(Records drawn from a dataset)
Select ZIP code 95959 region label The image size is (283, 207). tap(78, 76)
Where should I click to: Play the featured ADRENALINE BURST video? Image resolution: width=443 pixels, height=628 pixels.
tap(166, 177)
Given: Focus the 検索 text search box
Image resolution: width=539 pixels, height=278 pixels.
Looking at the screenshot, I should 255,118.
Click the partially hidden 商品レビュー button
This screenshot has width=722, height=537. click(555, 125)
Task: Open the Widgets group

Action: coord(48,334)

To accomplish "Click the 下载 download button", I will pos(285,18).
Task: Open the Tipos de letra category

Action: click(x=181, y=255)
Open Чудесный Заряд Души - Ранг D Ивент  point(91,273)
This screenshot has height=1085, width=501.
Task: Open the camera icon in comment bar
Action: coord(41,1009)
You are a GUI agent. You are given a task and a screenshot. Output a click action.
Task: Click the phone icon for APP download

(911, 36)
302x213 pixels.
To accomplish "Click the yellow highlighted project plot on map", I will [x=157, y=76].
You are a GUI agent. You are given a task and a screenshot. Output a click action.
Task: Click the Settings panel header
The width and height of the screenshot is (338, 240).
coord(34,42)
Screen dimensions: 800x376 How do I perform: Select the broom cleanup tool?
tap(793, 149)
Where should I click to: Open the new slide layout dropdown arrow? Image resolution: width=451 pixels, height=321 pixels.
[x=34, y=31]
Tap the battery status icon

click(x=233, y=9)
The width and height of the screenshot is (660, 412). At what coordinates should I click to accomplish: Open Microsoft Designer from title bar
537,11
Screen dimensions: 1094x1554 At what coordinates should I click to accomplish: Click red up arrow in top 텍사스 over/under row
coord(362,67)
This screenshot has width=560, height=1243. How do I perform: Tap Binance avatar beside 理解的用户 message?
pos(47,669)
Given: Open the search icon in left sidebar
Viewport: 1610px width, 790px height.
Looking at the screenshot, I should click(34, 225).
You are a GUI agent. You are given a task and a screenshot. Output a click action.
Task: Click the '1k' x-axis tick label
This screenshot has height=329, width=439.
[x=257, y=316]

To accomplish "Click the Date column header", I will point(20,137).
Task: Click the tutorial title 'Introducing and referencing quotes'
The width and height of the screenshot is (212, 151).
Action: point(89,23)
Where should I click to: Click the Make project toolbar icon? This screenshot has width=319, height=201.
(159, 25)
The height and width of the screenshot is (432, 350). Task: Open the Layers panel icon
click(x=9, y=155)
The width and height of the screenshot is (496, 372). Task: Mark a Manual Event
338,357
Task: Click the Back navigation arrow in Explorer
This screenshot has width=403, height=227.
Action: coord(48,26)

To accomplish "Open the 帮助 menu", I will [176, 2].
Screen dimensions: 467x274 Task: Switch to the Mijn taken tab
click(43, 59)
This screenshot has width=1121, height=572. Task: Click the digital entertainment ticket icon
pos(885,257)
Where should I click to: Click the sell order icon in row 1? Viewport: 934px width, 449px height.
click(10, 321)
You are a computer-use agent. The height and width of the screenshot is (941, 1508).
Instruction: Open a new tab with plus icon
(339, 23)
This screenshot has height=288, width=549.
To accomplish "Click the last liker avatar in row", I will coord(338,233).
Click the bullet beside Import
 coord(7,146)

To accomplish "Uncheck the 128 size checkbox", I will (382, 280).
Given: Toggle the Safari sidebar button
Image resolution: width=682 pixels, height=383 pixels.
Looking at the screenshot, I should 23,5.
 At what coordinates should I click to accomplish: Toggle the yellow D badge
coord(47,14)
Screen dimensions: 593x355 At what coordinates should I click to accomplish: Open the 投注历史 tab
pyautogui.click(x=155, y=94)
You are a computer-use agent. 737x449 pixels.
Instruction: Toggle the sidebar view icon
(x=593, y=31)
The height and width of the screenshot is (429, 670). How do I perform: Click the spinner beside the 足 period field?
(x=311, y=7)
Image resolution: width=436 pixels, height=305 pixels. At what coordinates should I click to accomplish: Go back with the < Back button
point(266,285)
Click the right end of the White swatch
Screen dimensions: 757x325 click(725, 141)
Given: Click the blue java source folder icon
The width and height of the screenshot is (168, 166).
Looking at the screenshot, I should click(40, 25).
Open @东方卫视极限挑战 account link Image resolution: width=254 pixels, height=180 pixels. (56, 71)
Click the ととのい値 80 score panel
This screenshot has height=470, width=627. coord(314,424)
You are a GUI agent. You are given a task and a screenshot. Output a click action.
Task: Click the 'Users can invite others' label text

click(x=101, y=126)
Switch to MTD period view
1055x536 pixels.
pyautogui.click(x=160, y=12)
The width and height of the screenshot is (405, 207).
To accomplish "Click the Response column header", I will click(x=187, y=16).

• **Aim of the task**
All of the data is to be written out again, word for word.

• **Answer to this exercise**
Select ZIP code 95959 region label The image size is (283, 207). tap(78, 76)
Where should I click to: Play the featured ADRENALINE BURST video? Image resolution: width=443 pixels, height=628 pixels.
tap(166, 177)
Given: Focus the 検索 text search box
Image resolution: width=539 pixels, height=278 pixels.
Looking at the screenshot, I should 255,118.
Click the partially hidden 商品レビュー button
This screenshot has width=722, height=537. click(555, 125)
Task: Open the Widgets group

Action: coord(48,334)

To accomplish "Click the 下载 download button", I will pos(285,18).
Task: Open the Tipos de letra category

Action: click(x=181, y=255)
Open Чудесный Заряд Души - Ранг D Ивент  point(91,273)
This screenshot has height=1085, width=501.
Task: Open the camera icon in comment bar
Action: coord(41,1009)
You are a GUI agent. You are given a task and a screenshot. Output a click action.
Task: Click the phone icon for APP download

(911, 36)
302x213 pixels.
To accomplish "Click the yellow highlighted project plot on map", I will [x=157, y=76].
You are a GUI agent. You are given a task and a screenshot. Output a click action.
Task: Click the Settings panel header
The width and height of the screenshot is (338, 240).
coord(34,42)
Screen dimensions: 800x376 How do I perform: Select the broom cleanup tool?
tap(793, 149)
Where should I click to: Open the new slide layout dropdown arrow? Image resolution: width=451 pixels, height=321 pixels.
[x=34, y=31]
Tap the battery status icon

click(x=233, y=9)
The width and height of the screenshot is (660, 412). At what coordinates should I click to accomplish: Open Microsoft Designer from title bar
537,11
Screen dimensions: 1094x1554 At what coordinates should I click to accomplish: Click red up arrow in top 텍사스 over/under row
coord(362,67)
This screenshot has width=560, height=1243. How do I perform: Tap Binance avatar beside 理解的用户 message?
pos(47,669)
Given: Open the search icon in left sidebar
Viewport: 1610px width, 790px height.
Looking at the screenshot, I should click(34, 225).
You are a GUI agent. You are given a task and a screenshot. Output a click action.
Task: Click the '1k' x-axis tick label
This screenshot has height=329, width=439.
[x=257, y=316]

To accomplish "Click the Date column header", I will point(20,137).
Task: Click the tutorial title 'Introducing and referencing quotes'
The width and height of the screenshot is (212, 151).
Action: point(89,23)
Where should I click to: Click the Make project toolbar icon? This screenshot has width=319, height=201.
(159, 25)
The height and width of the screenshot is (432, 350). Task: Open the Layers panel icon
click(x=9, y=155)
The width and height of the screenshot is (496, 372). Task: Mark a Manual Event
338,357
Task: Click the Back navigation arrow in Explorer
This screenshot has width=403, height=227.
Action: coord(48,26)

To accomplish "Open the 帮助 menu", I will [176, 2].
Screen dimensions: 467x274 Task: Switch to the Mijn taken tab
click(43, 59)
This screenshot has width=1121, height=572. Task: Click the digital entertainment ticket icon
pos(885,257)
Where should I click to: Click the sell order icon in row 1? Viewport: 934px width, 449px height.
click(10, 321)
You are a computer-use agent. The height and width of the screenshot is (941, 1508).
Instruction: Open a new tab with plus icon
(339, 23)
This screenshot has height=288, width=549.
To accomplish "Click the last liker avatar in row", I will coord(338,233).
Click the bullet beside Import
 coord(7,146)

To accomplish "Uncheck the 128 size checkbox", I will (382, 280).
Given: Toggle the Safari sidebar button
Image resolution: width=682 pixels, height=383 pixels.
Looking at the screenshot, I should 23,5.
 At what coordinates should I click to accomplish: Toggle the yellow D badge
coord(47,14)
Screen dimensions: 593x355 At what coordinates should I click to accomplish: Open the 投注历史 tab
pyautogui.click(x=155, y=94)
You are a computer-use agent. 737x449 pixels.
Instruction: Toggle the sidebar view icon
(x=593, y=31)
The height and width of the screenshot is (429, 670). How do I perform: Click the spinner beside the 足 period field?
(x=311, y=7)
Image resolution: width=436 pixels, height=305 pixels. At what coordinates should I click to accomplish: Go back with the < Back button
point(266,285)
Click the right end of the White swatch
Screen dimensions: 757x325 click(725, 141)
Given: Click the blue java source folder icon
The width and height of the screenshot is (168, 166).
Looking at the screenshot, I should click(40, 25).
Open @东方卫视极限挑战 account link Image resolution: width=254 pixels, height=180 pixels. (56, 71)
Click the ととのい値 80 score panel
This screenshot has height=470, width=627. coord(314,424)
You are a GUI agent. You are given a task and a screenshot. Output a click action.
Task: Click the 'Users can invite others' label text

click(x=101, y=126)
Switch to MTD period view
1055x536 pixels.
pyautogui.click(x=160, y=12)
The width and height of the screenshot is (405, 207).
To accomplish "Click the Response column header", I will click(x=187, y=16).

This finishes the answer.